When Priscilla Gray became part of the MIT community following the couple’s marriage, she took this idea of service to a whole new level, Paul Gray said. She was involved in many causes, both at MIT and around the Boston community, rarely missing a Wednesday volunteering at Children’s Hospital even while raising four children.

“It has been a privilege for me to be part of the MIT Public Service Center and to watch the MIT students take part in all the various kinds of public service imaginable here in our own country and around the globe,” Priscilla Gray told MIT News in 2013. “Their enthusiasm and energy are inspiring and their intelligence and creative abilities are a gift to all they help.”

Among other ongoing programs, the PSC provides fellowships to help students work on projects locally and around the world. It also runs the IDEAS Global Challenge, where students form teams to create innovative projects to improve life in communities around the world; CityDays, which provides opportunities to serve the local community during several days each year; ReachOut, a semester-long tutoring program; and LEAP Grants, to help students develop their own service or philanthropic projects.

Over the years, the PSC has enrolled thousands of students in its programs, and has worked with far more. Among the dozens of initiatives that it has directly supported, many have gone on to become long-term projects, organizations, or companies. A few of these include Open Style Lab, which convenes therapists, engineers, and designers to prototype accessible clothing for clients with disabilities; 6dot, which makes labeling devices for the blind; KEYs, a program aimed at providing science and technology mentors for girls; the Kanchan Arsenic Filter, which has helped to provide safe drinking water to over 100,000 people in Asia; Innovators In Health, which provides tuberculosis treatments in India; and Sanergy, which provides sanitation systems in Kenya.

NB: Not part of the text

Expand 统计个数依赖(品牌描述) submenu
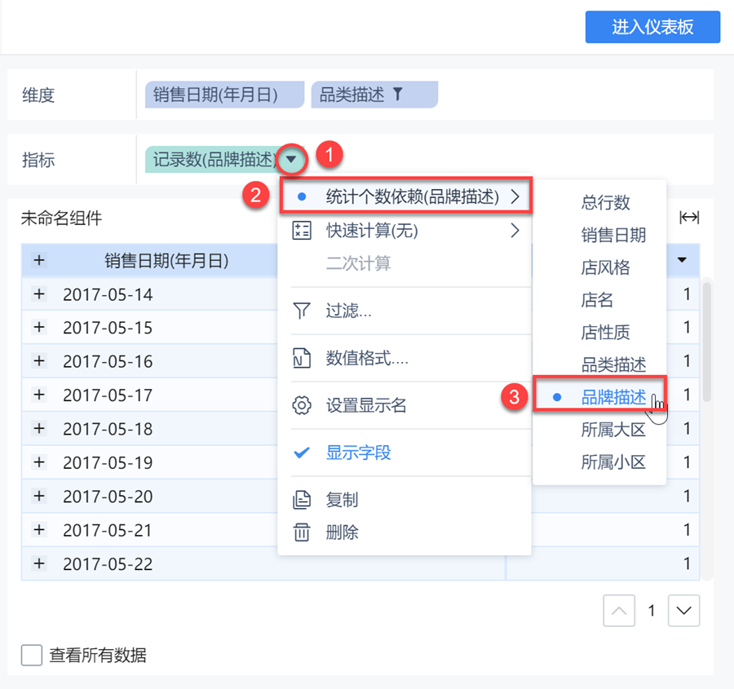 [412, 197]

“As co-founder of the PSC, Priscilla has helped encourage a generation of students to apply their knowledge and passion for helping others for the betterment of humankind,” says Costantino (Chris) Colombo, MIT’s dean for student life. “Naming the PSC in her honor is a fitting tribute to her years of service to MIT, its students, and the world.”

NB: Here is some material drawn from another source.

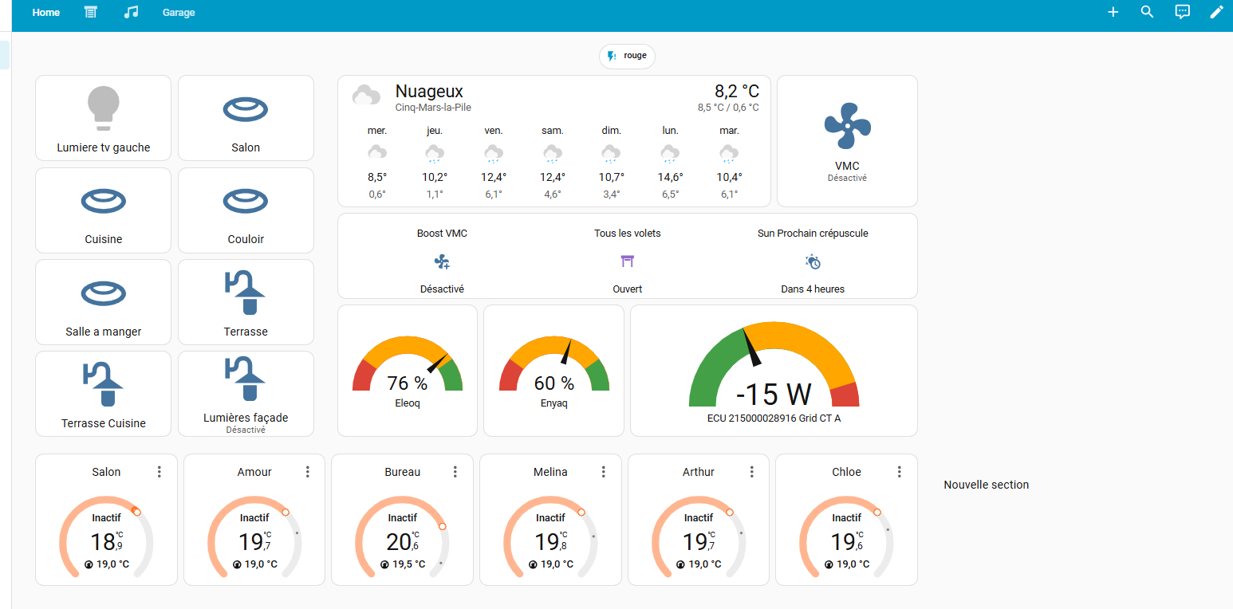Click the rouge status chip
1233x609 pixels.
click(x=627, y=57)
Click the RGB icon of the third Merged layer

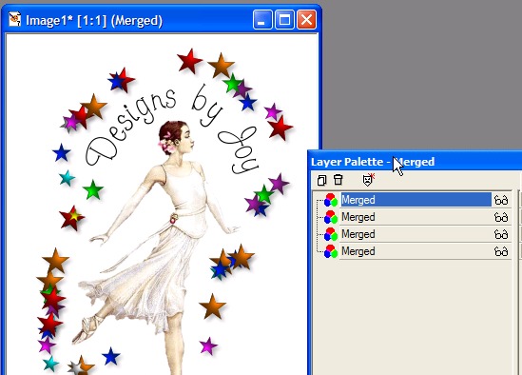[331, 234]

“Priscilla Gray has been a mainstay of the PSC, and its most effective advocate, since its founding,” adds John G. Kassakian, a professor of electrical engineering and longtime PSC advisor. “The PSC has prospered and grown through her dedication, patience, persistence, and encouragement. Her gentle guidance has been of great value to the center’s leadership, and her dogged lobbying on the center’s behalf has made it a priority within the MIT community.”

In his letter announcing the renaming in Gray’s honor, Reif wrote, “Your generosity, your wisdom, and your friendship mean a great deal to me personally — and I know that I am only one of your countless fans. Tonight we celebrate the impact you have had on the lives of thousands of MIT students, faculty, and neighbors, across our campus and well beyond.”